Ben Burston, head of UK Offices Research at JLL said: “Competition from other uses and rising construction costs are holding back speculative office development in the UK regions, on top of the high cost and limited availability of debt. The regional office market is still adjusting to the seismic change in credit markets post financial crisis and the resulting lack of development supports rental growth and is encouraging occupiers to take pre-lets.”
JLL’s report shows that the supply demand imbalance for good quality space has seen prime headline rents across the Big 6 markets increasing by 5% on average over the past two years. JLL forecasts an average increase of 2.2% over 2017-21.
Reflecting rising costs and limited appetite for risk, refurbishment of existing office space has become more prevalent. Major refurbishments now account for a greater share of office development, rising from 16% in 2007 to 72% in 2017.
Ben continued: “Whilst tight supply can be viewed as a positive, in that it reflects strong occupier demand, if the lack of speculative office development in our major regional cities persists it could hinder the pace of economic growth and inward investment. Regional cities need funders and developers to work together to provide innovative solutions to alleviate these challenges.”
JLL points to Local Authorities, who have emerged as a key driver of speculative development in a number of cities including Manchester, Birmingham and Leeds, as their support is not entirely dependent on a scheme’s financial viability but rather the importance of the development to drive regeneration, create employment and produce downstream revenues from business rates.
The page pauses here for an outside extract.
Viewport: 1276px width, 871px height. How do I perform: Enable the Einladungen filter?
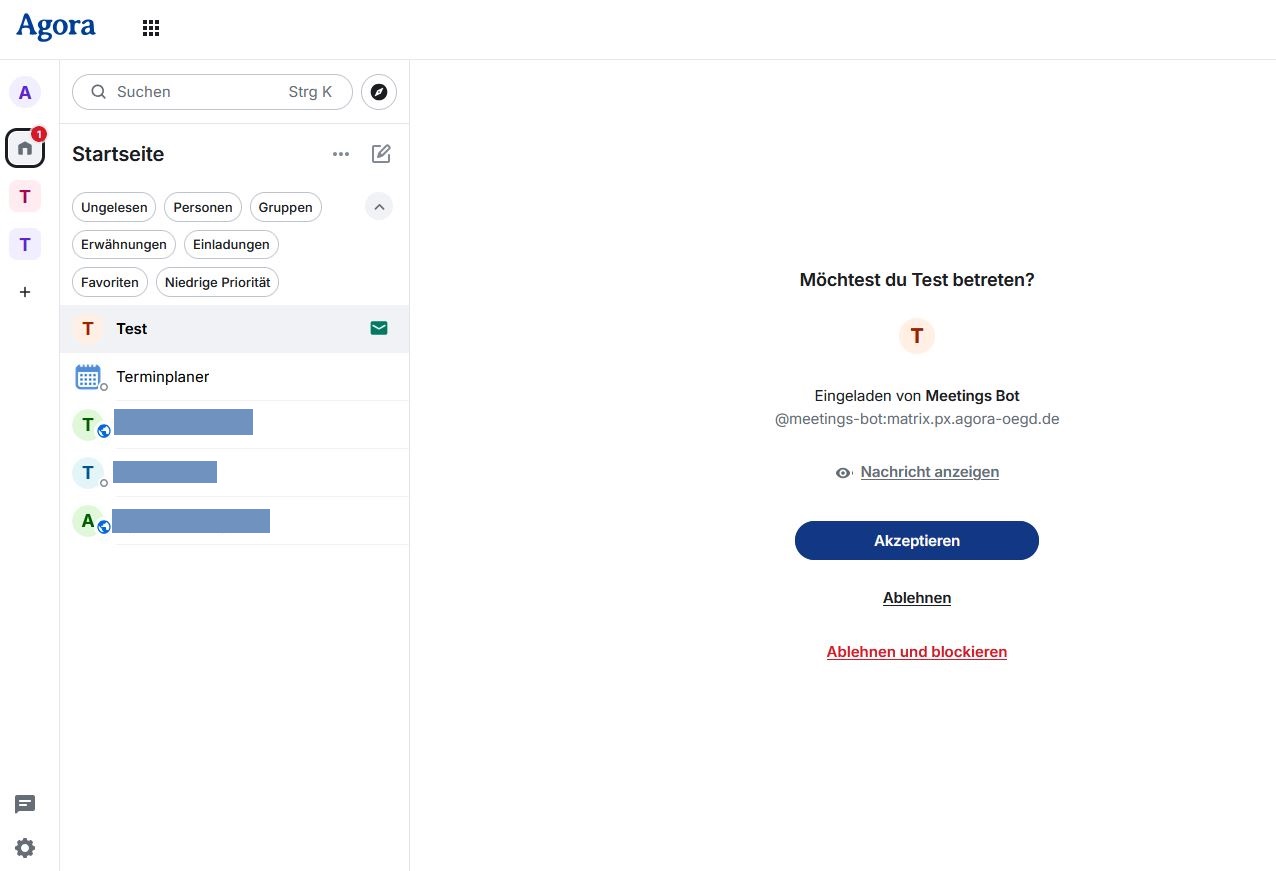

Angus Minford, director, UK Capital Markets at JLL, added: “Local Authorities have been increasingly active as purchasers of commercial property over the past year, although with future investment potentially restricted to their own geographical areas, the opportunity for authorities to become key drivers of office development within their towns and cities is likely to rise.”
Angus concluded: “Infrastructure projects, such as the Edinburgh-Glasgow Improvement Programme, Great Western Mainline Electrification and HS2 projects, along with associated improvements in connectivity have the potential to trigger office development. We expect several major projects to help bring new office schemes forward in coming years tied to wider urban regeneration strategies.”